Sen. Rand Paul (R-Ky.) did tell a small audience of Republicans at a GOP field office in suburban Detroit Oct. 29 that the “GOP brand sucks.” But he spent far more time attacking the Democrat whose brand he might have to battle in 2016 for the White House if they both decide to run, along with the Democrat who lives now at 1600 Pennsylvania Avenue.
“Everything he touches turns to stone,” Paul said, referring to President Obama.
There is little doubt Hillary Clinton would be the presumptive nominee if the Democratic Party held its 2016 convention any time in the near future. The Real Clear Politics average of polls has the former U.S. secretary of State ahead of her closest theoretical Democratic challenger, Vice President Joe Biden, by 52 points.
Paul is hardly the presumptive nominee of his party, which he criticized for not making its case effectively when he explained that the “GOP brand sucks.” The Real Clear Politics average of polls has him in the lead, but only by 0.2 points.
A Quinnipiac University poll released in June also had Clinton ahead of all her possible Democratic opponents by a ridiculous margin, 58 percent. A survey of likely Republican voters showed Paul led the GOP field by a substantially smaller margin, 11 percent.
“Former Secretary of State Hillary Clinton takes a ton of heat on wealth, book sales and her legacy at the State Department, but she emerges with no serious Democratic challenger, while the Republican field remains clustered and flustered,” said Tim Malloy, assistant director of the Quinnipiac University Poll.
Other possible Democratic Party presidential contenders may be circling Clinton, but so far they have all pledged their loyalty to her and refused to take any bait for an attack. Republicans, on the other hand, have jumped at the tiniest drop of blood in the water.
And so Paul began his day in the shadow of the Motor City by ridiculing Hillary Clinton for saying that corporations and businesses don’t create jobs.
“Don’t let anybody tell you that it’s corporations and businesses that create jobs,” Clinton told a campaign rally for Democratic gubernatorial candidate Martha Coakley in Massachusetts.
The former Democratic senator from New York said later she was trying to show “trickle-down economics” had been a “spectacular failure.”
A few days after Republicans from sea to shining sea pounced on the Clinton quote with the same fervor Rand Paul would continue showing in suburban Detroit, Clinton went for a do-over.
“Our economy grows when businesses and entrepreneurs create good-paying jobs…not when we hand out tax breaks for corporations that outsource jobs or stash their profits overseas,” Clinton told a campaign rally in New York.
That cleanup wasn’t good enough for Sen. Paul.
“What planet does she live on?” he asked Republicans crowded inside a small GOP field office in Livonia, Mich., outside Detroit. “How could we possibly consider a party that fundamentally misunderstands what made America great?”
Paul repeated his criticism of the former secretary of State at a Lincoln Day GOP banquet that evening in Oakland County, Mich.

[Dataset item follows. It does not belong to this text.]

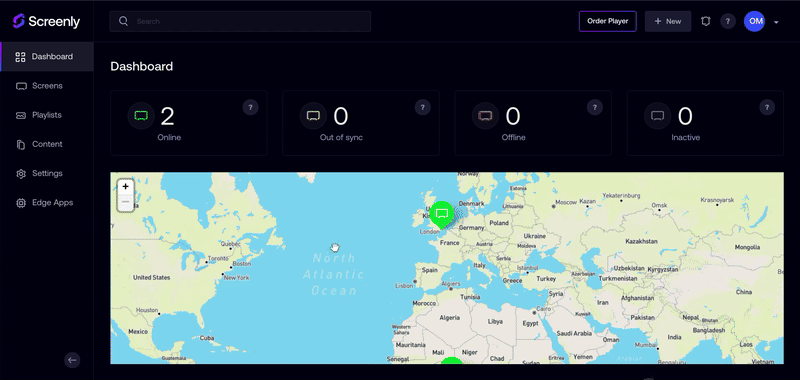
Task: Show help for the Offline count
Action: click(594, 107)
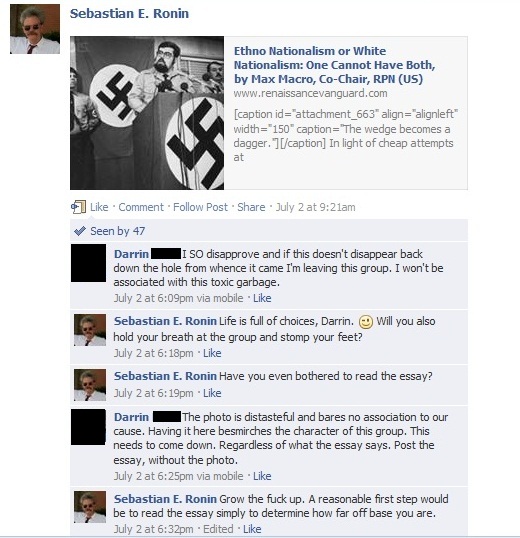
Task: Click Like under the main post
Action: coord(99,207)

“How many people here don’t work for a business?” Paul asked the audience. “That is just ridiculous.”
Paul also said the Clinton stumble showed the difference between Democrats and Republicans.
“I don’t understand how there could be anyone who hasn’t decided there is a different vision between the parties.”

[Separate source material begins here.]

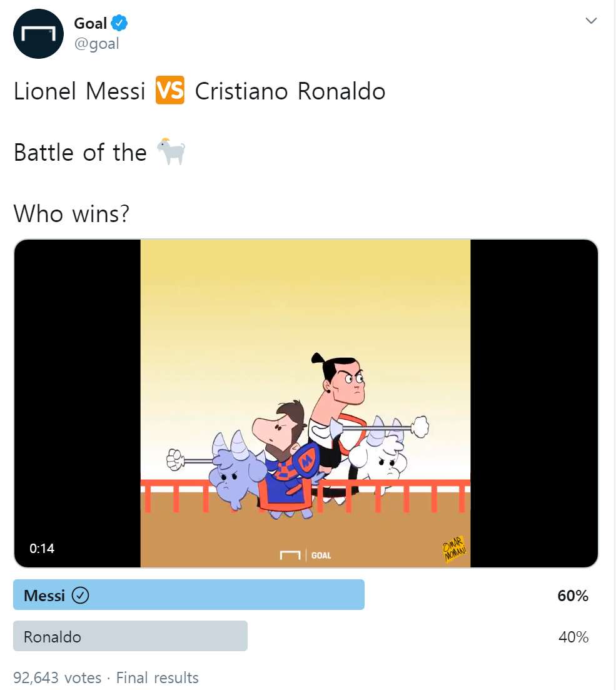Click the Goal profile avatar
Screen dimensions: 616x690
click(39, 34)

Paul didn’t cut Clinton any slack either on her attack on corporations that were moving corporate headquarters overseas for a better tax rate.

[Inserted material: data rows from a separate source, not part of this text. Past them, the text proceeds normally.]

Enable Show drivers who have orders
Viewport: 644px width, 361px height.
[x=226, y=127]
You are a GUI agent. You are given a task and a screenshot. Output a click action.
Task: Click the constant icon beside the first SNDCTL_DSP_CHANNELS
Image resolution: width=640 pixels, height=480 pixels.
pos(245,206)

“You want American jobs to come home from overseas?” Paul said. “You have to make money welcome. There is more than $2 trillion in American profit overseas that won’t come home because it is not welcome here.”
Paul said corporations are not going to bring those profits back to the U.S. if they are forced to pay a tax rate of 35 percent on the money after paying a 20 percent tax rate in Europe.
“The president wants to call them ‘unpatriotic’ or ‘tax cheats’,” said Paul, “but they are acting in the best interests of their companies. If you want them to bring the money home, make the rules better at home.”
During Senate hearings, Paul has defended several companies including Apple and Caterpillar, which were criticized for moving their corporate headquarters to Ireland.
“Frankly, I am offended by the tone and tenor of this meeting,” Rand said during a Senate Homeland Security and Governmental Affairs Subcommittee hearing in May 2013 upon hearing criticism of Apple’s move offshore.
“I am offended by a $4 trillion government bullying, berating, and badgering one of America’s greatest success stories.”
Paul also said in suburban Detroit on Oct. 29 that the Obama administration — and by inference, Hillary Clinton — has been like the “Old MacDonald’s Farm of scandals.”
“Here a scandal, there a scandal, everywhere a scandal,” said Paul. “But probably the one that bothers me most is Benghazi.”
He circled back to the Democrats’ early choice for the 2016 presidential nomination and blamed Clinton for Benghazi.
Paul told his audience during the Lincoln Day Dinner that when she was U.S. secretary of State, Clinton rejected “dozens of requests for reinforcements and more security” at the U.S. diplomatic facility in Benghazi for six to nine months before the Sept. 11, 2012, attack that killed U.S. Ambassador Christopher Stevens, U.S. Foreign Service Information Management Officer Sean Smith, and CIA contractors Tyrone Woods and Glen Doherty.
Clinton might not have approved better security or more U.S. troops for the facility, but Paul said the State Department approved spending $650,000 to recruit new Facebook friends, and tens of thousands more dollars to make the U.S. Embassy in Vienna “greener” by adding a new fuel-efficient electric generator.
Paul also told his cheering audiences that the GOP has a real chance to take the Senate in November and the White House in 2016.
“I think the wind is at our back. I’ve been to 32 different states. People do want a change,” he said.